Keeping Time, Part II

By Hannah Goeselt, Library Assistant

In my last blog post I introduced one of the grandfather clocks (‘clock 007’) held here at the MHS, as well as its clockmaker, Joshua Wilder. In this next post we will explore some of the other craftspeople that contributed to the creation of this piece.

Color photo showing the top portion of a tall case clock
View of clock’s hood and dial face.

The process that goes into creating the finished piece is complex and involves many distinct types of artisans, of which the internal brass movements is only one contributing piece. The base components themselves involved purchasing brass casts from a local foundry, and sheet iron dial plates imported from Boston. So too the outer casing, iron weights, decorative painting, protective glass, and crowning metal finials must be outsourced and brought together to create the final clock, either by the clock movement manufacturer or as was sometimes the case by the cabinetmaker.

The wood casing that houses the clock movements is one of the more visible qualities in the final product. This particular one was attributed to Abiel White (1766-1844), a cabinetmaker from Weymouth, during the clock’s conservation and restoration in 2011-13. White was a long-time collaborator of Wilder’s, though he also worked with other clockmakers in the region in housing their brass clock movements in mahogany or pine. Attributions to him or his workshop, when not signed, are often based on construction techniques that are peculiar to him, such as using textured paper to seal together board-seams, double “dovetail” notches to attach the hood to the case, and a construction technique that uses numbered pieces fit together in a clockwise pattern. While currently hidden from view, these qualities were uncovered during its conservation and were very helpful in identifying White’s work.

To me, the most eye-catching feature is the mechanism set directly above the clockface. Here, a painted seascape in a semi-circle, or lunette, depicts a coastline with an old stone building situated on a grassy outcrop and what may be a small burying ground with three gravestones. Set in front of the scenery is an articulated three-masted frigate that teeters gently to and fro with the ticking of the seconds, an upper extension of the clock’s pendulum hidden behind the door of the case. The vessel waves a 13-star Cowpens variant of the US flag from its stern, and from its main topmast flies the first Naval Jack (the “don’t tread on me” rattlesnake, an anachronistic addition, is absent). These details seem to indicate that the moving dial is meant to represent a ship from the Continental Navy, though the exact design of both flags have contested histories of their actual use in the Revolutionary War. Rather, this is a 19th century vision of national origin-building, made more within the historical context of the War of 1812.

* _Requirements_:
(1) Summarize the blog post on clock 007 in two sentences.
(2) According to the clock blog post, what kind of paper did White use to seal together board-seams?
(3) Carry on with the blog post about clock 007 from where it ends.

* _Stored rows_:

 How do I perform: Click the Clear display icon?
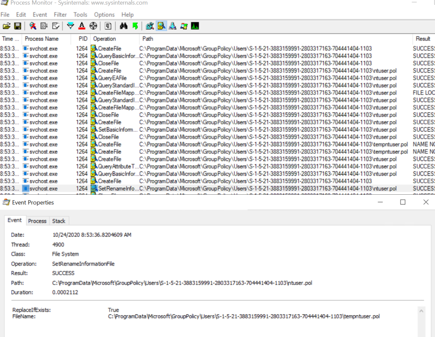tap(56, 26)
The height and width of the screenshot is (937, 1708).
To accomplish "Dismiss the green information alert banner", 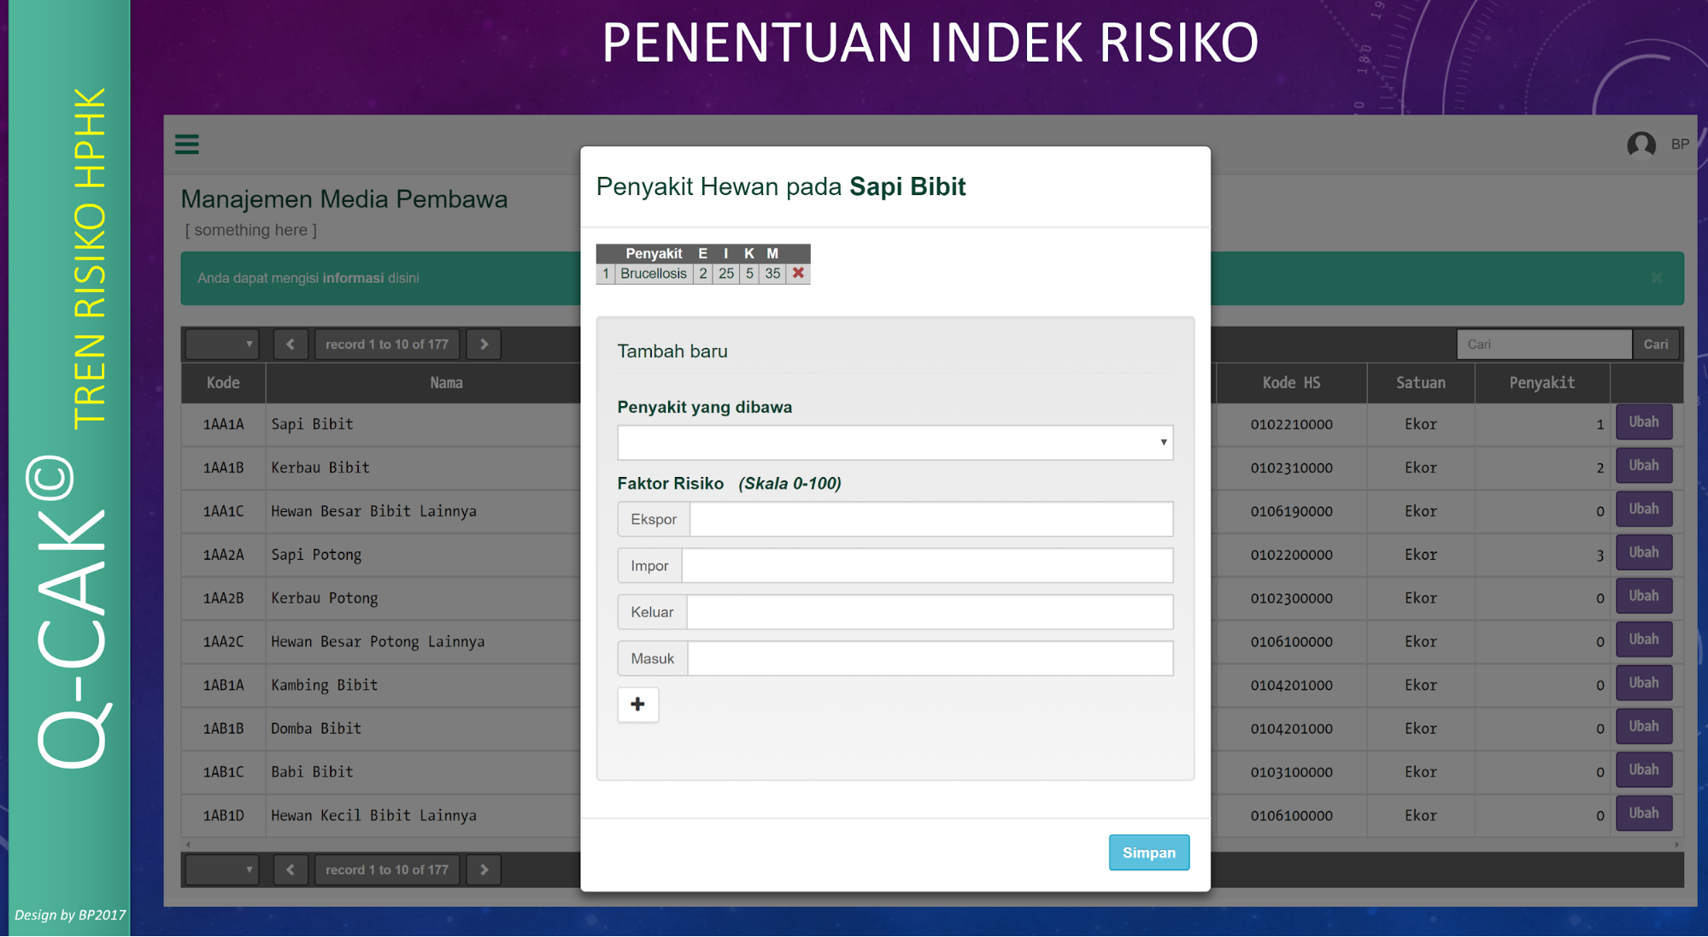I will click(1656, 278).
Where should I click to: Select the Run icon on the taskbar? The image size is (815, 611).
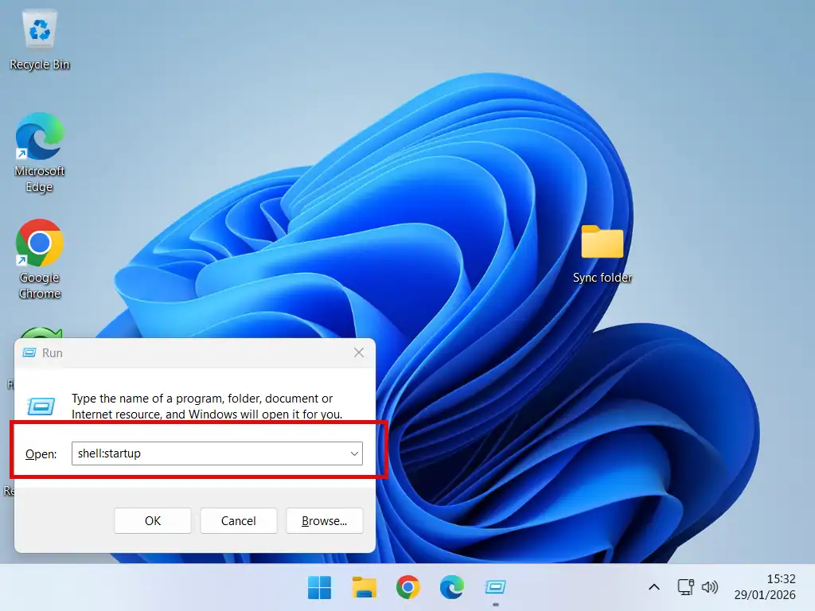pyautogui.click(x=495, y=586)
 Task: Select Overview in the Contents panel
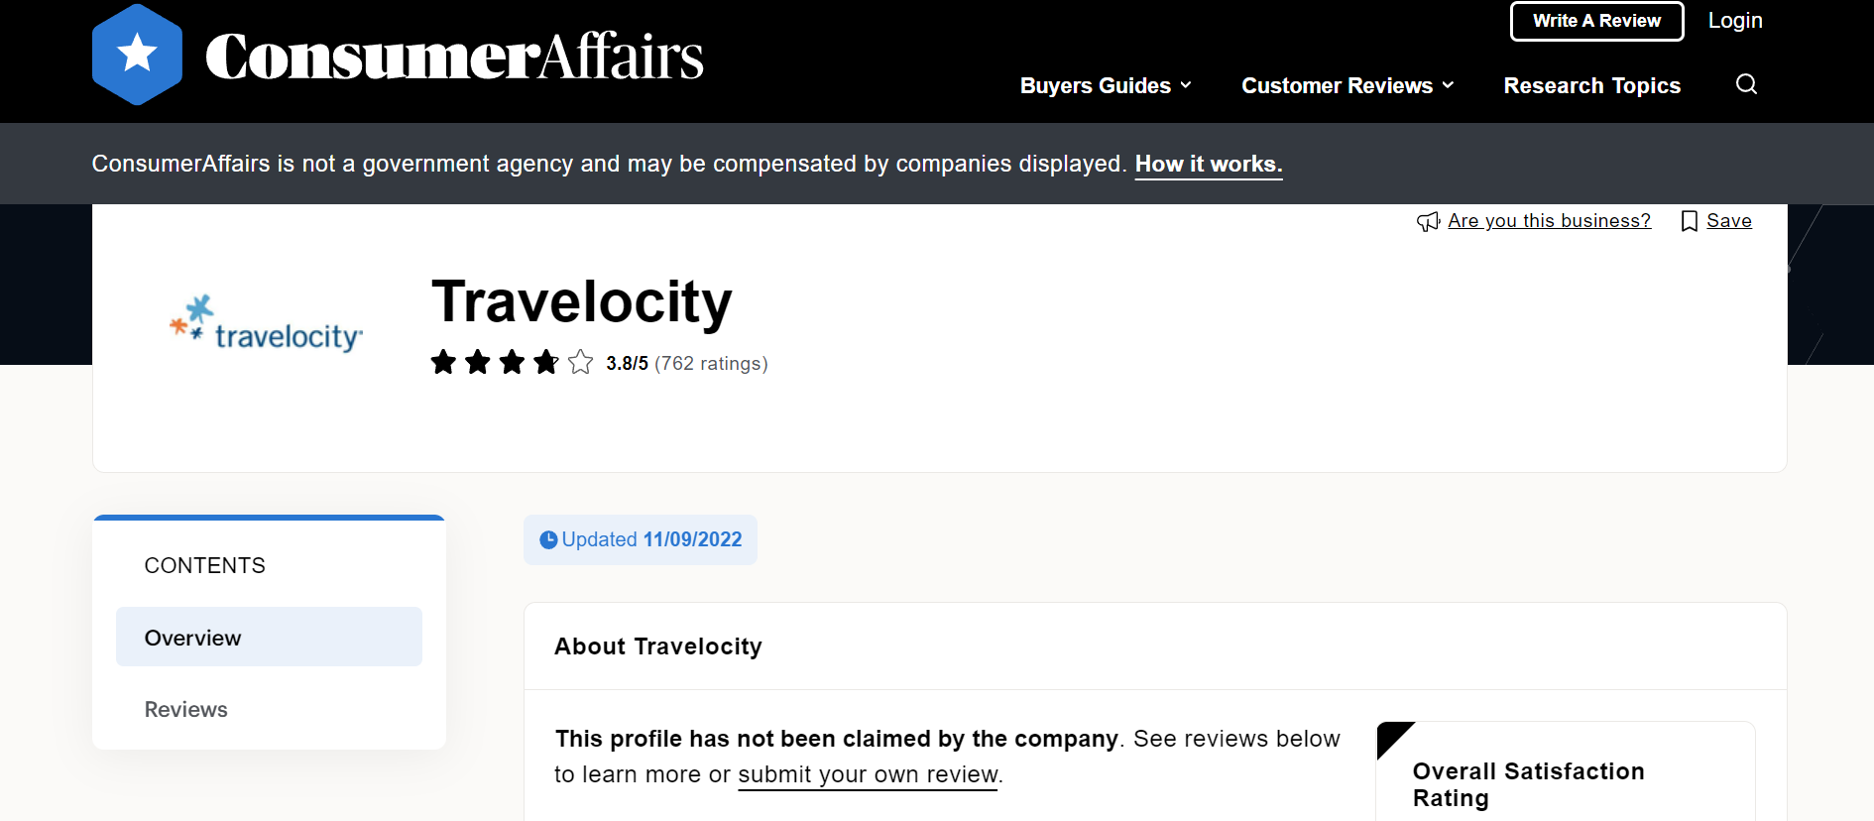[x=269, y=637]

* * *

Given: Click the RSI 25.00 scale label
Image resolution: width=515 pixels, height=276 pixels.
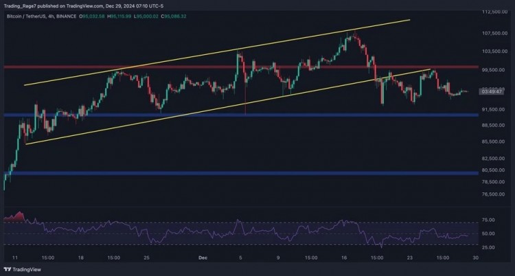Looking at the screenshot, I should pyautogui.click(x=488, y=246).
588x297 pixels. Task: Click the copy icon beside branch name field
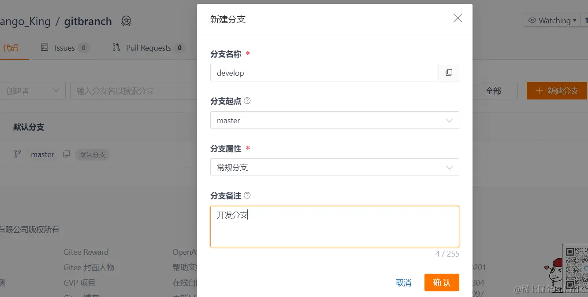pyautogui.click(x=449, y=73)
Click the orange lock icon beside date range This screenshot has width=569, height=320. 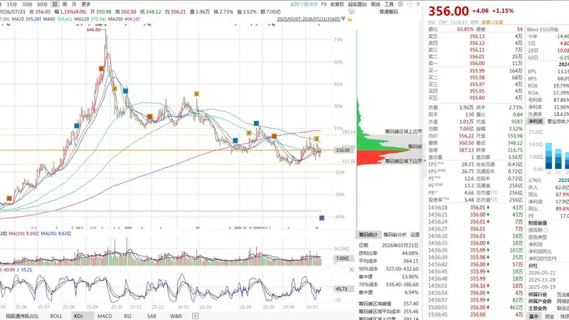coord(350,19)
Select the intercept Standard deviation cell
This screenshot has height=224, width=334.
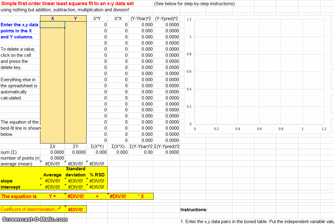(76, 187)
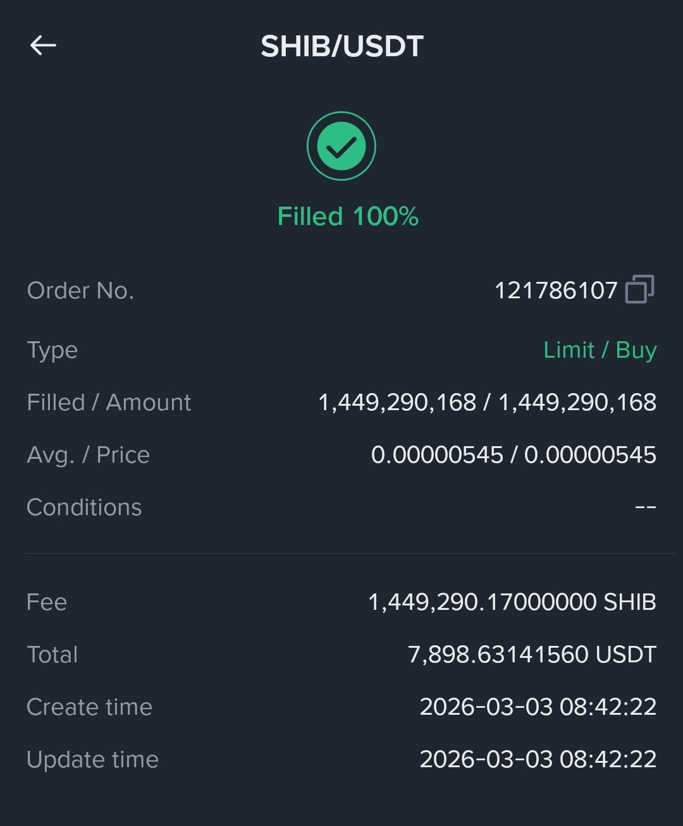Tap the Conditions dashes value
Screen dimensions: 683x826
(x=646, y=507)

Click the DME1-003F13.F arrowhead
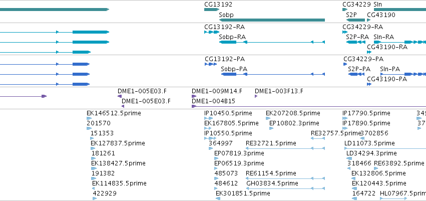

---

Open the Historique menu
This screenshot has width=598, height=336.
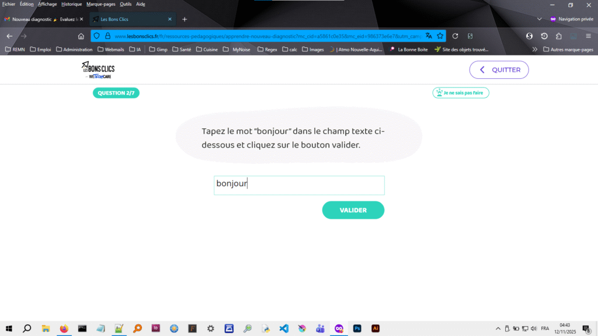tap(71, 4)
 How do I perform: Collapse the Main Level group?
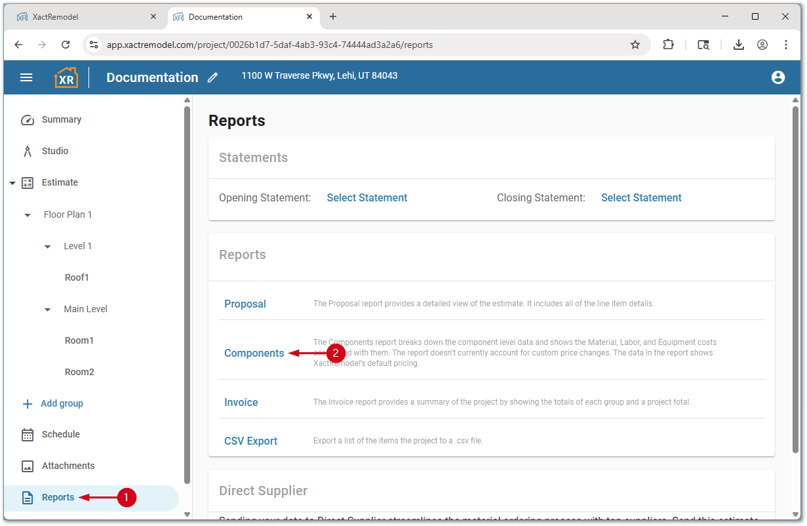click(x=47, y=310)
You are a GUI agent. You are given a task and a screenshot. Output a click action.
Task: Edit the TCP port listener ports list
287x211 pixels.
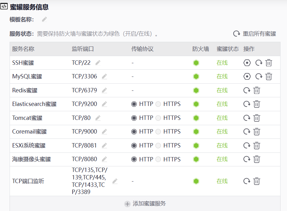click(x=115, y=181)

* _Results of the exercise_:
(1) Clock 007 at the MHS was assembled from parts made by many artisans, and its wood case was attributed during its 2011-13 conservation to the Weymouth cabinetmaker Abiel White based on construction techniques peculiar to him. Above the clockface, a painted seascape holds a rocking three-masted frigate linked to the pendulum that flies flags suggesting a Continental Navy ship, reflecting a 19th-century vision of national origin-building.

(2) Textured paper.

(3)
Color photo showing a painted seascape in a lunette above the dial face of a tall case clock. The painting shows a stone building on a grassy outcrop with rocks at the shoreline. In front of the scenery is a ship (three-masted frigate).
Rocking ship above the dial face, extended from the clock’s swinging pendulum.

Likely imported from an artisan in Boston, the rocking ship dial is seen in multiple other examples from this period and region, with its popularity beat only by a painted disk that rotates through the phases of the moon. A brief look into the Boston ornamental painting business in the 1790s through the first three decades of the 19th century shows a small collection of highly specialist artisans who worked closely with and depended heavily on commissions from the much larger furniture and clock making industries. While much of the work remains unsigned, some individuals may be identified based on the clockmakers they were known to work regularly with. Names of Boston decorative artists such as John Ritto Penniman, John Minott, Samuel Curtis and Spencer Nolen are some of the more researched today, but certainly not the extent of the community in the period.

As for provenance, there is no official recording of when and from where the Society acquired this clock, other than its old MHS artifact number, 0979. Most of the MHS’s clocks were donated in the 1960s and ‘70s, with a couple coming to us in the early 1920s; the earliest recorded purchased from the manufacturer directly in 1857. Checking the piece itself for information proved equally fruitless. Other than a small clipping that outlines Wilder’s biography, no interior markings offer clues to its journey here. If we were lucky, the presence of ephemeral bills of sale or a creator’s name inscription would provide hints as to its past.

Yellowed piece of paper with 8 lines of text.
Slip of paper with biographical info on Wilder affixed to the inner door of the case’s ‘trunk.’

If you are interested in learning more on the inter-related industries at work in creating clocks in New England, a great starting point is Paul J. Foley’s “Biographies of Patent Timepiece Makers, Ornamental Painters, Cabinetmakers, and Allied Craftsmen” pp.207-339, in his monograph Willard’s Patent Time Pieces (2002).

BIB:

Jobe, Brock, Gary R. Sullivan, and Jack O’Brien. Harbor & Home: Furniture of Southeastern Massachusetts, 1710-1850, University Press of New England, 2009. (Oversize NK2435.M34 J55 2009)

Forman, Bruce R. “The American White Painted Dial”. The Decorator: Journal of the Historical Society of Early American Decoration 50 no. 1 (Fall/Winter 1995-96): 7-24. 1995 Fall.pdf (hsead.org)

Foley, Paul J. “Ornamental Painters” in Willard’s Patent Time Pieces: A History of the Weight-Driven Banjo Clock, 1800-1900, Norwell, MA: Roxbury Village Publishing, 2002. 178-183. (NK7500.B35 F65 2002)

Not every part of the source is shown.